Parliament Speaker, Hon Bojang
The Speaker of the National Assembly in Banjul Hon Abdoulie Bojang has said that Human Rights Defenders are yet to provide effective remedy to all the many alleged human rights violations taking across the African Continent.
This, he said is due to a host of reasons, notable among them, is the need to revisit the Protocol that establishes the African Commission on Human and Peoples’ Rights (ACHPR), to enable it move from its current status of advisory, consultative and persuasive mandate, to a more robust, proactive and binding mandate.
Hon Bojang was speaking at the opening of the Forum on the Participation of Non-governmental Organisations (NGOs) in the 49th Ordinary Session of the ACHPR and the 23rd African Human Rights Book Fair in Banjul from April 25-27, 2011. The Forum is organised by the African Centre for Democracy and Human Rights Studies (ACDHRS) in collaboration with the ACHPR and other human rights organizations.
Hon Bojang argued that most parliamentarians continue to perceive the African Commission as a “reluctant union of State Actors” which now requires the unreserved inclusion and participation of the citizenry, civil society and representatives of the people.
“I would like to urge the African Commission and the African Centre to work together to come up with concrete proposals and recommendations on the way forward,” he charged.
The Forum is one of the main advocacy tools that the Centre uses to promote networking among Human Rights NGOs, for the promotion and protection of human rights in Africa, and Hon Bojang described it as “very important”.    
The African Commission is charged with overseeing the implementation and interpretation of the rights and duties enshrined in the African Charter on Human and Peoples’ Rights.
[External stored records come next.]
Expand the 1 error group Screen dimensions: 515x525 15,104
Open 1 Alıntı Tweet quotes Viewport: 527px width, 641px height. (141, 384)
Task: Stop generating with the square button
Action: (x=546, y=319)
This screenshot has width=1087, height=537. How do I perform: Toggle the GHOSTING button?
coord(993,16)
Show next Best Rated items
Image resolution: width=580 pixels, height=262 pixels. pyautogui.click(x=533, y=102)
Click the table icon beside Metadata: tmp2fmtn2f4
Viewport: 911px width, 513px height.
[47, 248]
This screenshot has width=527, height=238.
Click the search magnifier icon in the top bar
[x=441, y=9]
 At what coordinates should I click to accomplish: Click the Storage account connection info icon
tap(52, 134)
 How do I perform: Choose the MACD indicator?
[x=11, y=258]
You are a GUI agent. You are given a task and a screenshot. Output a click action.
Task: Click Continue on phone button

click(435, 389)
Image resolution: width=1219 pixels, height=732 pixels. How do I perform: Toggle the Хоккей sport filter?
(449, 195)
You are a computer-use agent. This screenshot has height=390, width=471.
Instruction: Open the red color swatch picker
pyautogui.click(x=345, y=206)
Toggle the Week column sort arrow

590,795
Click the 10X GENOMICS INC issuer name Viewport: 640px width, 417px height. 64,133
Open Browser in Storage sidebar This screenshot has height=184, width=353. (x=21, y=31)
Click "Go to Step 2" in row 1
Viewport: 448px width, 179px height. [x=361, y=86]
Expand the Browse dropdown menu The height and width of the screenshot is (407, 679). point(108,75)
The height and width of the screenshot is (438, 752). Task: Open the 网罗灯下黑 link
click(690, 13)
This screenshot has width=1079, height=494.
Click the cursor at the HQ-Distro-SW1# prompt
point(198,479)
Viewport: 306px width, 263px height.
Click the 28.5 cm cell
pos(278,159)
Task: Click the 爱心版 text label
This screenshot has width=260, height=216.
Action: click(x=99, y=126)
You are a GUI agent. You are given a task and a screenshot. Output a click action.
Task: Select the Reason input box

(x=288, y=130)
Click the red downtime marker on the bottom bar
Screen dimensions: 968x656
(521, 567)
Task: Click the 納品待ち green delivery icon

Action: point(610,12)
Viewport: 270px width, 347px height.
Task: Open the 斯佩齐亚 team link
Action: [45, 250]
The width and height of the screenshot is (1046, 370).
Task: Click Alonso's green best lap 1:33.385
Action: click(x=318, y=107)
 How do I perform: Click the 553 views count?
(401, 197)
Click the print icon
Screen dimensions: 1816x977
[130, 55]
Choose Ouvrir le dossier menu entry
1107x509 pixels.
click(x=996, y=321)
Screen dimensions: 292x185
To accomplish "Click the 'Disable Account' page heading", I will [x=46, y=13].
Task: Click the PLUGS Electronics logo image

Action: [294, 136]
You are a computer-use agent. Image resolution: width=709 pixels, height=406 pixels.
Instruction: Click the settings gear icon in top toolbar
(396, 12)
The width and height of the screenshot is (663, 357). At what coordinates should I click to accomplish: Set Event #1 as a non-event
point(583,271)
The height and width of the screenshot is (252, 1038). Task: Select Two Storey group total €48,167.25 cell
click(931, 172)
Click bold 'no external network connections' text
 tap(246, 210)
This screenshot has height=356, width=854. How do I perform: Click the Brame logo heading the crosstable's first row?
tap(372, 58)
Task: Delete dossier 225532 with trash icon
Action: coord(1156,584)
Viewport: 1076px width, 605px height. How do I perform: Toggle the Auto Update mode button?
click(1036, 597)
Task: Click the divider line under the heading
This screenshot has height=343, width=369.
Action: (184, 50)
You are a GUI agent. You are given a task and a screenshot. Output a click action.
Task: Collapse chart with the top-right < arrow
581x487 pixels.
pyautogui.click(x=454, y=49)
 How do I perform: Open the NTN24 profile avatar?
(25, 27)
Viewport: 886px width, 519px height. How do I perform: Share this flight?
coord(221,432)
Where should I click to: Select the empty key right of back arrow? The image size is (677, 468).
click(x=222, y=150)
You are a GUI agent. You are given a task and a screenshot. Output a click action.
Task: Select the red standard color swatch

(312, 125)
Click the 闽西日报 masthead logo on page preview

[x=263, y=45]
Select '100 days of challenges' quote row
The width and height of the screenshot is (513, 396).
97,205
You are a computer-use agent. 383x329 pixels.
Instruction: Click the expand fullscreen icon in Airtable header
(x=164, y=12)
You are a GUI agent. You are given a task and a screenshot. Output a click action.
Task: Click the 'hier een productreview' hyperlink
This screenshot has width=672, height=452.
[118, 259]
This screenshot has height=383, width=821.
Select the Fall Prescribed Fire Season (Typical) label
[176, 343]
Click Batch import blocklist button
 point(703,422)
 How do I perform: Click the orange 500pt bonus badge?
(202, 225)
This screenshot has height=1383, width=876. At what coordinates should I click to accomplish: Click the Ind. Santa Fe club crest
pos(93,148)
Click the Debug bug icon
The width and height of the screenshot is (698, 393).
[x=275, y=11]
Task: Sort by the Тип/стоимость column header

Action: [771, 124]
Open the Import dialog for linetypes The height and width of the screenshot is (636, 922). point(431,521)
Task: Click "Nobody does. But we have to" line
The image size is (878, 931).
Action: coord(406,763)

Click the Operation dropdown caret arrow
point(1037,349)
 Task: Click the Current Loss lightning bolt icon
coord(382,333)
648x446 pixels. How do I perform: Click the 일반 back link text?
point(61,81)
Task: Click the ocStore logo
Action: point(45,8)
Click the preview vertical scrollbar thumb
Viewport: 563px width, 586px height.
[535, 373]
However, Hon Bojang said NGOs have become crucial in setting international human rights standards, documenting human rights violations, advocacy and lobbying for the effective implementations of the provisions in human rights instruments signed and ratified by states.
While some countries in Africa register progress in improving democracy and human rights, Hon. Bojang said more countries continue to stray far away from this trend. “Human rights violations continue to take place on a daily basis,” he said.
He also informed rights defenders that the Government of The Gambia last month ratified the Convention for the Protection and Assistance of Internally Displaced Persons (IDPs) (Kampala Convention), having signed it in October 2009.
Speaking earlier, the Chairperson of the ACHPR H.E. Madam Reine Alapini-Gansou stressed that the human rights situation in Africa is serious and times are getting very difficult on the continent.
Madam Alapini-Gansou noted that the difficult times have resulted to calls for democracy and good governance characterized by uprisings led by civilians. “Our youth, women and populations of Africa are calling for justice,” she said.
However, she lamented that most of the time; these calls are not paid heed to, as in the case of Tunisia, Egypt, Libya and Ivory Coast amongst others.  She said the case of Libya has already been forwarded to the African Court of Justice, and that, efforts to document evidences of human rights violations should be supported by human rights defenders.
She also lamented that the time frame of the Forum (96 hours) may not be sufficient for participants to deliberate adequately on the various issues, however, she urge them to step up efforts in their documentation and advocacy initiatives, regardless of the impediments they are faced with.